То, что колебания Шуйского были по крайней мере отчасти связаны с позицией Гермогена, подтверждается тем фактом, что митрополит был избран на патриарший престол «не в очередь», мимо старейшего святителя митрополита Новгородского Исидора, игравшего главные роли и при венчании Василия, и при поставлении самого Гермогена. Но какова могла быть позиция казанского митрополита?
Можно догадываться, что не упускавший случая принять участие в канонизации святых Гермоген не случайно никоим образом не коснулся дела Димитрия, фактически осужденного Освященным собором в 1591 г. с подачи самого Шуйского. Конечно, дело о бедном царевиче было состряпано грязно{71}, но не Шуйскому было его пересматривать! Далее, кем бы он ни был, «царь Дмитрии Иванович» был законно венчан на престол, и Гермоген всего несколько недель назад спорил с ним, как с царем, — а теперь царь был убит. Четыре государя за один год, из них двое убитых, — это показалось бы слишком не только порядочному Гермогену!
Легко понять, что бесчестному Шуйскому нужен был для «утешения» государства незапятнанный и энергичный архипастырь, а положение Церкви было столь плачевно, что выбирать было почти что не из кого. Но почему царь Василий думал, что после его венчания Гермоген станет для него более приемлемым, почему оставил свои сомнения и решился на патриаршее поставление столь самостоятельной личности? Это очевидно.
Даже критичный Костомаров, утверждавший, что Гермоген был удобен Шуйскому постольку, поскольку «отличался в противоположность прежнему патриарху фанатическою ненавистью ко всему иноверному», признавал, что «для Гермогена существовало одно — святость религиозной формы».{72} Он мог уклониться от участия в открытии мощей и прославлении сомнительного святого — но канонизированного Димитрия признал безоговорочно. Василий был более чем сомнительный кандидат на престол — однако миропомазанный царь был для Гермогена ««воистину свят и праведен».
Только став царем, Шуйский мог быть абсолютно убежден, что какие бы разногласия ни разделяли их отныне с Гермогеном, тот буквально положит душу свою для защиты его престола. Что же касается «фанатической ненависти ко всему иноверному», то это — оборотная сторона образа Гермогена в ура-патриотической историографии, видевшей в Смуте одни происки иноземцев и не желавшей признавать тот факт, что иностранная интервенция была лишь следствием внутренней, гражданской войны.
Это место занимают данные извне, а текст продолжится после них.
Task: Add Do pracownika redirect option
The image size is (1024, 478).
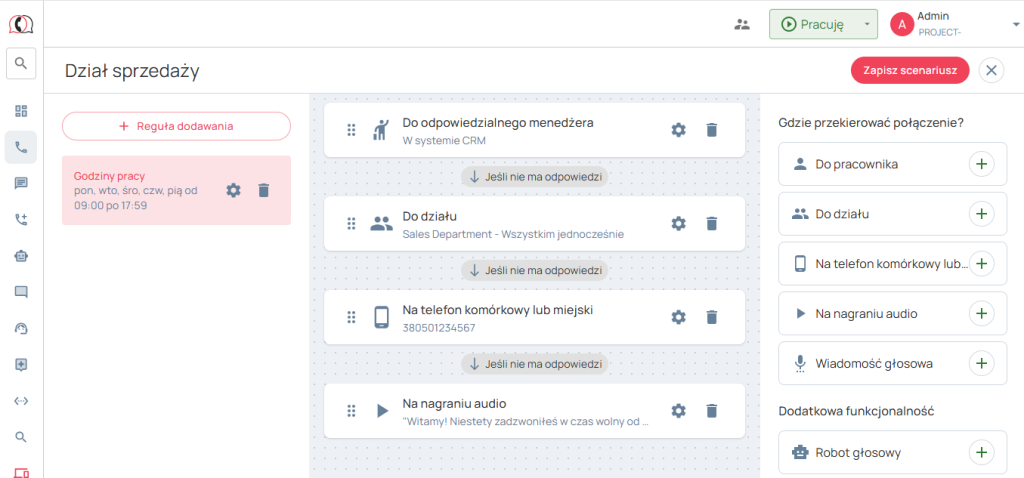Action: point(982,164)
В первый период патриаршества Гермогену вообще было не до иноверцев. Едва он освоился в патриарших палатах близ Успенского собора, как пришлось посылать духовенство в районы, восставшие против власти Шуйского: «всенародство», поставившее на престол «царя Дмитрия Ивановича», не потерпело, чтобы его знамя было втоптано в грязь стареньким подслеповатым узурпатором.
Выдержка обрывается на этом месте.